== Data listing ==

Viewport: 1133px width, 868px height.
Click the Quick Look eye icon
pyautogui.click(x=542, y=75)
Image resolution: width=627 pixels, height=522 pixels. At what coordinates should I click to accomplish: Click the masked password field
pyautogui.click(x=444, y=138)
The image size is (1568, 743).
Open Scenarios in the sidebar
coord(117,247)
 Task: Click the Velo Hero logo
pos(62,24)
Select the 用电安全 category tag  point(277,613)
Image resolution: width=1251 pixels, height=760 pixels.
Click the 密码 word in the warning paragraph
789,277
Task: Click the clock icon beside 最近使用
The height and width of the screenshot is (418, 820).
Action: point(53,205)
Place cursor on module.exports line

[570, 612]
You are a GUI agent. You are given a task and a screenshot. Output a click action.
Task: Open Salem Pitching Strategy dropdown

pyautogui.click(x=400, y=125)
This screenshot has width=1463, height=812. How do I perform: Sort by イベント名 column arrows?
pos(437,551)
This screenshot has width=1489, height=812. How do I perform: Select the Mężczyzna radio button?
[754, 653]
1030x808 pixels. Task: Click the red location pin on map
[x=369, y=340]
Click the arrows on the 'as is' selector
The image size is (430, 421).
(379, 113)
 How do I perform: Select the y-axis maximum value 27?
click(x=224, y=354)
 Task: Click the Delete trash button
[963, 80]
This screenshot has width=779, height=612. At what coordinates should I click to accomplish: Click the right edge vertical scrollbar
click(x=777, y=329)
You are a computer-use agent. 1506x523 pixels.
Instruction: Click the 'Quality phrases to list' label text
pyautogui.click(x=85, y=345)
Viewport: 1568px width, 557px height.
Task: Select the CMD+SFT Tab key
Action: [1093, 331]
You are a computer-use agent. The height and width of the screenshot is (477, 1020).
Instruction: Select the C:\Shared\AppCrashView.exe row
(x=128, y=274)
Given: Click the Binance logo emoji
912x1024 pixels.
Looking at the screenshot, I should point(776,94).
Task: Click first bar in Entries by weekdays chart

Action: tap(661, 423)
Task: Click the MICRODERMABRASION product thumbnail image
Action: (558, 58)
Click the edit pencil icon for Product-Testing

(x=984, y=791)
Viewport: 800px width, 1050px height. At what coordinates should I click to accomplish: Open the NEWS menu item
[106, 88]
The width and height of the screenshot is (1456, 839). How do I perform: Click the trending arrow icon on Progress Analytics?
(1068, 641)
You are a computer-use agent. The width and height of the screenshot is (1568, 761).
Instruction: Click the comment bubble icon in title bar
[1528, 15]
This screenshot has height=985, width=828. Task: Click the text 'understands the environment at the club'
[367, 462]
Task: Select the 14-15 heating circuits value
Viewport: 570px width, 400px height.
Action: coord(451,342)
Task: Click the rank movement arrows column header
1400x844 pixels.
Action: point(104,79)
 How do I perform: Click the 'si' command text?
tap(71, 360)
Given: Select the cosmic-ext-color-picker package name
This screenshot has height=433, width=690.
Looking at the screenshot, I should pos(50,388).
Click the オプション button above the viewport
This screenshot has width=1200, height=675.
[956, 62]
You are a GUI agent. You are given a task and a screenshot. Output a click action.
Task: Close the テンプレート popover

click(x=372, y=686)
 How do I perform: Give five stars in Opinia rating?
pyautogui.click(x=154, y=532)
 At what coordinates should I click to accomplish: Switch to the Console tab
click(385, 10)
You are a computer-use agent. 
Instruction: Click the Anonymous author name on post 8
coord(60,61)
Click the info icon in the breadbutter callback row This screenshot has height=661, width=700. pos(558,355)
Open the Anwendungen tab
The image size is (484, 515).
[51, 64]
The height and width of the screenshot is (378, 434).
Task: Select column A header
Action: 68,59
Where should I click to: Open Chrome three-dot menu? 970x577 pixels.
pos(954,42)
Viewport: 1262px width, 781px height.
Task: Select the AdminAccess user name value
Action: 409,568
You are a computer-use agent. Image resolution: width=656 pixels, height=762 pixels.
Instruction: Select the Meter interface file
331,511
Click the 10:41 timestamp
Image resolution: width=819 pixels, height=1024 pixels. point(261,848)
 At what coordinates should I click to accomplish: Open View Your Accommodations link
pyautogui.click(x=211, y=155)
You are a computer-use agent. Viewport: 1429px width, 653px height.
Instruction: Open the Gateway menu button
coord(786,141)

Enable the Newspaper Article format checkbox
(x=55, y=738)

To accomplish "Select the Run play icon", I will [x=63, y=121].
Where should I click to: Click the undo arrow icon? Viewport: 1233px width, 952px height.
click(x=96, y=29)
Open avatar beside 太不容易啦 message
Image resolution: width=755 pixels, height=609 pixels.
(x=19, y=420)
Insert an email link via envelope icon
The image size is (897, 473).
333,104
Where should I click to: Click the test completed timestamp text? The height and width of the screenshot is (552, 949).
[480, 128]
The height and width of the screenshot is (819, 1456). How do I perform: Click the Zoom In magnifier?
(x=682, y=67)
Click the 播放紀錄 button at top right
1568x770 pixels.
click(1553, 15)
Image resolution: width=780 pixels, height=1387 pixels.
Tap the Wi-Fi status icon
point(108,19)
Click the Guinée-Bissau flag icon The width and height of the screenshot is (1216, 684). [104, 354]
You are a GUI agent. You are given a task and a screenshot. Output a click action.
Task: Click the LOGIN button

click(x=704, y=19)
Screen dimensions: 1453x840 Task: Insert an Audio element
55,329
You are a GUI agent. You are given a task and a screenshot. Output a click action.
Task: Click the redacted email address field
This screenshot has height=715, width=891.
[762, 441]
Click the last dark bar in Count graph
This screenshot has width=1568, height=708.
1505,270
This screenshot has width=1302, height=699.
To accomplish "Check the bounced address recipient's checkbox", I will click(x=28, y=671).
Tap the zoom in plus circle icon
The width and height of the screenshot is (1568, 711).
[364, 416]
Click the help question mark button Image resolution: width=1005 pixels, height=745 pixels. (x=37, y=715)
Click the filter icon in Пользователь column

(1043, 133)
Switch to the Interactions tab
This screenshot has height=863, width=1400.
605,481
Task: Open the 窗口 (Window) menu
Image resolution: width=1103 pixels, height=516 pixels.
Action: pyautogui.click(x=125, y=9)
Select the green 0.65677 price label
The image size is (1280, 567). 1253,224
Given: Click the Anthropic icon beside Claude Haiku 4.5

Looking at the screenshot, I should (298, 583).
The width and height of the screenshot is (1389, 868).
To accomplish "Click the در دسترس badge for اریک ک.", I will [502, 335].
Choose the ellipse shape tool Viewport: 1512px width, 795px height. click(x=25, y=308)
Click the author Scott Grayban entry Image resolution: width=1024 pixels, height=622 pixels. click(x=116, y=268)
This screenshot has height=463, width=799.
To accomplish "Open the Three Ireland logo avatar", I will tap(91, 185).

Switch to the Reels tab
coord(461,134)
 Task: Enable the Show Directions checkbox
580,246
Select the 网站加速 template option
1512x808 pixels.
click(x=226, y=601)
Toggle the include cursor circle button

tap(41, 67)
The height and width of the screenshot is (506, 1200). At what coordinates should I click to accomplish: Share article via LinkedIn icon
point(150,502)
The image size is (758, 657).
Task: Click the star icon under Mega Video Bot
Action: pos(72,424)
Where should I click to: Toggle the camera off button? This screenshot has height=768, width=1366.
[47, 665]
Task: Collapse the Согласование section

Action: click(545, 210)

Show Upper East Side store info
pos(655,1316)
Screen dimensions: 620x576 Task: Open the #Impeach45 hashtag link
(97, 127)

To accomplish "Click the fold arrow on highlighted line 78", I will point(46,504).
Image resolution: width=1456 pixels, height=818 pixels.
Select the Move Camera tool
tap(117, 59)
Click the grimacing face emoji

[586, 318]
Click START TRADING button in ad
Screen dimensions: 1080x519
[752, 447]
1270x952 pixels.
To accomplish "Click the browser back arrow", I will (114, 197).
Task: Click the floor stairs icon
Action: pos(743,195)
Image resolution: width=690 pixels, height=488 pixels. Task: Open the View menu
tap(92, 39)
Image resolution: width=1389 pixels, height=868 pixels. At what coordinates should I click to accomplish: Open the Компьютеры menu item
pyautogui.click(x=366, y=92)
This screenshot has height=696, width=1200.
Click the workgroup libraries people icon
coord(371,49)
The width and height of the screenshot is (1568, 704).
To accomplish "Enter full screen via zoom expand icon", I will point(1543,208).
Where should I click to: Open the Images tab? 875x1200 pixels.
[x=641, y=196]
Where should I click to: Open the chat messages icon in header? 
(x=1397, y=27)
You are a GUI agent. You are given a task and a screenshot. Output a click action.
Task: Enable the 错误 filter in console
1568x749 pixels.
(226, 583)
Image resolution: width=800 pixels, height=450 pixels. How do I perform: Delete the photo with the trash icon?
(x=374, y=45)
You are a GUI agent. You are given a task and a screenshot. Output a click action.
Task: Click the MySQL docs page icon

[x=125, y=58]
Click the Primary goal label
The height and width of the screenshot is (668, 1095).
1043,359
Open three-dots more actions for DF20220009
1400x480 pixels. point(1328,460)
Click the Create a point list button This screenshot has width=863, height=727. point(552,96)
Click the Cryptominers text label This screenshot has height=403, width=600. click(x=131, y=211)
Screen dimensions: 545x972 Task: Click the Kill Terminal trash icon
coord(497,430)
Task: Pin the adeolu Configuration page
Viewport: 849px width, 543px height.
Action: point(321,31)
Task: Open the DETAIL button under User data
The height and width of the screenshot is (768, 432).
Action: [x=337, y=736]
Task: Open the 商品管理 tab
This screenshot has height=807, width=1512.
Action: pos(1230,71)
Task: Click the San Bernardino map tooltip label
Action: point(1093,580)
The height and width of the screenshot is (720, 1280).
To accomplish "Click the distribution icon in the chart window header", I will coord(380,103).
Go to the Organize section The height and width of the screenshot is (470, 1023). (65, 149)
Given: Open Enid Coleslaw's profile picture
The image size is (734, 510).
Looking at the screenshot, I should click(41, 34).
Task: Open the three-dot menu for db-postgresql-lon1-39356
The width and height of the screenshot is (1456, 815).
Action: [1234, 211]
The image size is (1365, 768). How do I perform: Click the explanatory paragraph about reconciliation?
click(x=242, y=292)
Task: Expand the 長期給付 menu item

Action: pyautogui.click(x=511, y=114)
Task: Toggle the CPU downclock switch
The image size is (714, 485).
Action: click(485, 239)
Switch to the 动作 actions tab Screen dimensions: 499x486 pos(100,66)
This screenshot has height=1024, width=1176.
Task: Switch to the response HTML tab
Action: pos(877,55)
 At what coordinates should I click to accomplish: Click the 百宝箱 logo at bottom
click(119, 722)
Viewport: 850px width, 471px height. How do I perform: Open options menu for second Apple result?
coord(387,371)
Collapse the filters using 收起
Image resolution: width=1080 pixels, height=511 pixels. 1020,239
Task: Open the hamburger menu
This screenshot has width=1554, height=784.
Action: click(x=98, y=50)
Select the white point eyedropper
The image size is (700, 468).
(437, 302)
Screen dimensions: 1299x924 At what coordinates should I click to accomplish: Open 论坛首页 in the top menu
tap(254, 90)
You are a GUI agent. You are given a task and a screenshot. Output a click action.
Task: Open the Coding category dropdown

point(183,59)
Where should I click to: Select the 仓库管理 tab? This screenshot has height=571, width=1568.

===

Problem statement
Scale the listing from its first line up to and including the line containing "pyautogui.click(x=444, y=138)". Write out only those lines again, requests included, with each click coordinate in the answers multiplied by 0.25 and rounded to a whole number, halves rounding up.

Reply to the exercise
Viewport: 1133px width, 868px height.
Click the Quick Look eye icon
pyautogui.click(x=136, y=19)
Image resolution: width=627 pixels, height=522 pixels. At what coordinates should I click to accomplish: Click the masked password field
pyautogui.click(x=111, y=35)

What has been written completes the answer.